Il 23 maggio 1992 perdeva la vita il giudice Giovanni Falcone. Cinquantasette giorni dopo lo seguiva, in quell’atroce destino, il magistrato Paolo Borsellino. La mafia li aveva condannati a morte anni prima. Di anni, da quegli eventi ne sono passati trenta. Nelle ultime settimane di questo complicatissimo 2022, le iniziative per non dimenticare hanno attraversato lo stivale, da Sud a Nord.
Ma abbiamo davvero imparato qualcosa nei tre decenni che ci separano da quei fatti?
Si sarebbe tentati di rispondere con un pessimistico ‘no’, soprattutto dopo che nei giorni scorsi uno dei tanti murales dedicati ai due magistrati, quello che si trova a Milano in corso di Porta Ticinese, è stato nuovamente imbrattato. Vandalizzato con della vernice blu da chi non vuole imparare alcuna lezione, da chi accetta la criminalità, anzi la ritiene desiderabile, da chi vende la libertà propria e altrui al miglior offerente. O forse quel graffitaro da due soldi (che ha offeso anche i bravissimi street artist) è semplicemente una persona affetta da protagonismo, un balordo in cerca di popolarità; con il suo gesto mirava a ottenere un effetto mediatico. E noi, scrivendone, stiamo assecondando un desiderio da due soldi.
L’esempio di Falcone e Borsellino, del loro impegno contro la mafia e la criminalità organizzata (perché non ne esiste un solo genere) ha in realtà lasciato ben altri semi. Molti di quei semi sono germogliati in piante meravigliose, alberi con fusti solidi e radici ben ancorate nella terra.
Un’eredità che non scompare certamente con qualche schizzo di vernice su un murale. Quello milanese tornerà integro come prima e meglio di prima. E se anche, per assurdo, dovessero tutti i murales d’Italia e del mondo (realizzati in onore di Falcone e Borsellino) diventare un obiettivo degli imbrattatori del valore altrui, perché loro di valore non ne hanno, ciò non farebbe altro che rendere ancora più forte il messaggio dei due magistrati.

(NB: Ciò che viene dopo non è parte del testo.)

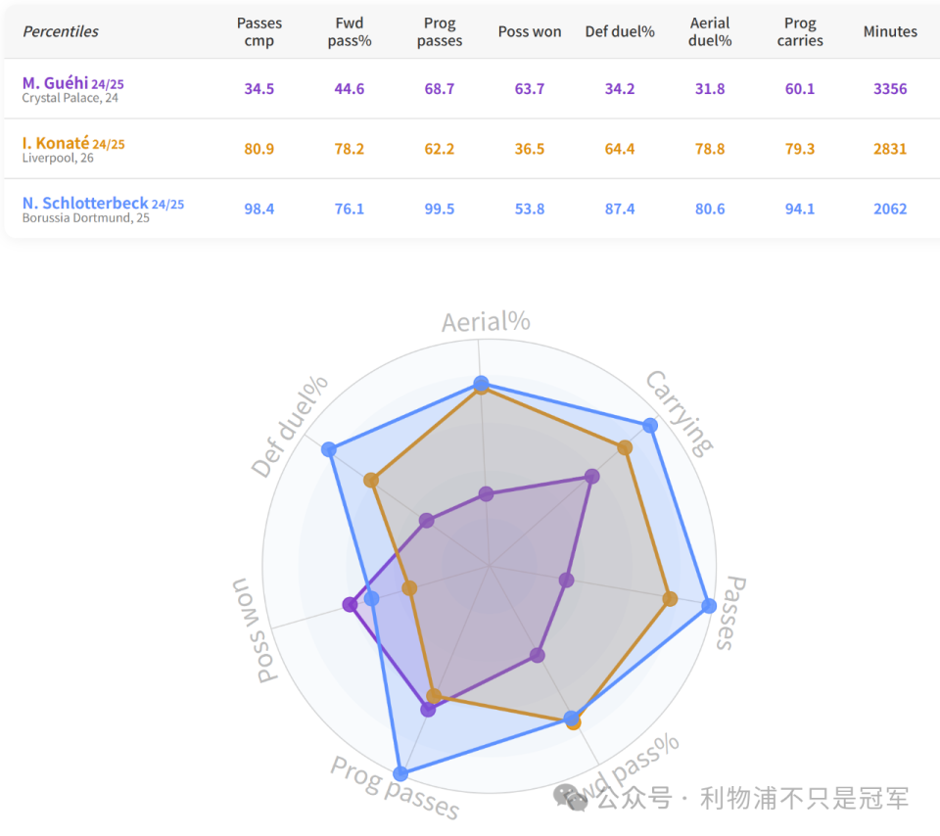Sort by Prog passes column header
The image size is (940, 836).
pos(440,31)
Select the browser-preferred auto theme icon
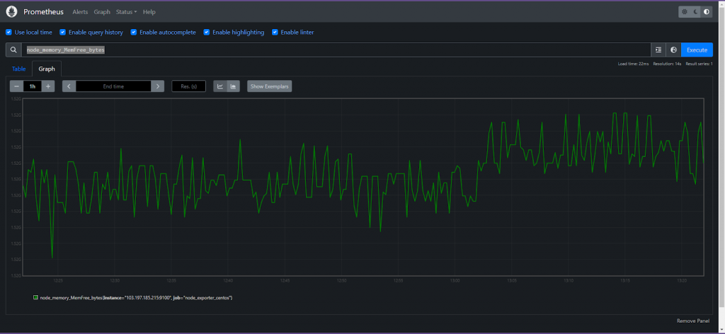 coord(706,12)
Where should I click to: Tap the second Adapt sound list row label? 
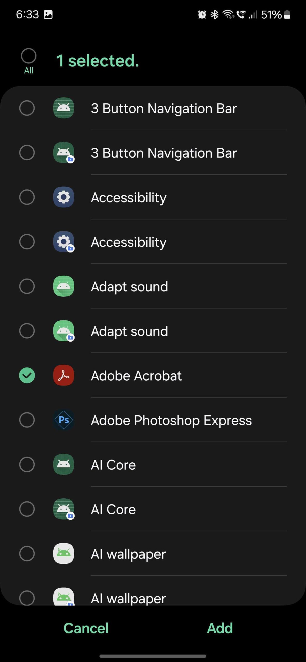click(129, 331)
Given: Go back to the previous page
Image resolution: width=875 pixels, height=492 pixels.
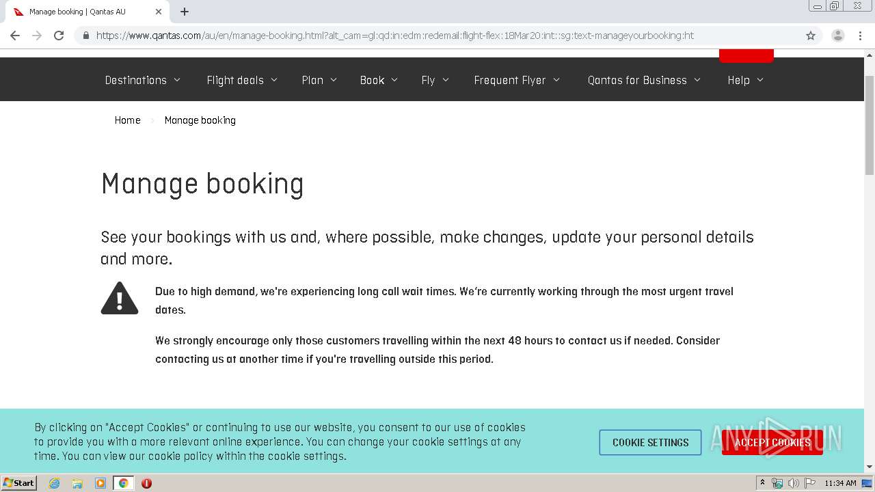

Tra i semi più importanti lasciati nella terra di Sicilia da Giovanni Falcone c’è Verbumcaudo. Ieri un antico feudo delle Madonie, del quale i mafiosi si erano appropriati, oggi realtà giovane che si occupa di coltivazioni biologiche. Fino al 1983 la masseria è appartenuta ai fratelli Greco, boss reggenti della famiglia di Ciaculli. Un bene confiscato alla mafia, quindi, divenuto un modello di sviluppo delle comunità, di impegno diretto dei giovani e delle istituzioni.
Un luogo che tanti bravissimi ingegneri, geologi, esperti di coltivazioni sostenibili, guide naturalistiche e altre figure professionali hanno trasformato in un simbolo di resistenza, non solo al malaffare, ma anche alla mancanza di lavoro. Chi si adopera per e con Verbumcaudo crede nella possibilità di restare in Sicilia, nella necessità di non abbandonarla. La propria strada, in altre parole, la si può trovare senza farne fisicamente tanta, senza emigrare all’estero. A volte è proprio quella che si vede sbucare dietro l’angolo di casa.
Lenticchie, ceci, pasta, vino e altri prodotti della terra, tutti rigorosamente bio, si possono acquistare anche on line (in questo momento le scorte di alcuni articoli devono essere rifornite).
Come si legge sul sito (https://verbumcaudo.it/) della cooperativa sociale, Verbumcaudo sta germogliando dove prima dominava la mafia e, grazie a una nuova iniziativa progettuale sostenuta dalla Fondazione con il Sud, dalla Fondazione Peppino Vismara e realizzata dal Consorzio Agrietica, in partenariato con i comuni di Polizzi Generosa e Valledolmo, Confcooperative Sicilia, Consorzio Madonita per la Legalità e lo Sviluppo e CRESM – Centro di ricerche economiche e sociali per il Meridione, continuerà a rendere fertili e produttivi i 150 ettari di terreno che custodiscono tutta la speranza di un territorio e delle persone che lo abitano, delle tante realtà associative e cooperative, e dei lavoratori che hanno deciso di non cedere all’oblio ma coltivare comunità e seminare futuro.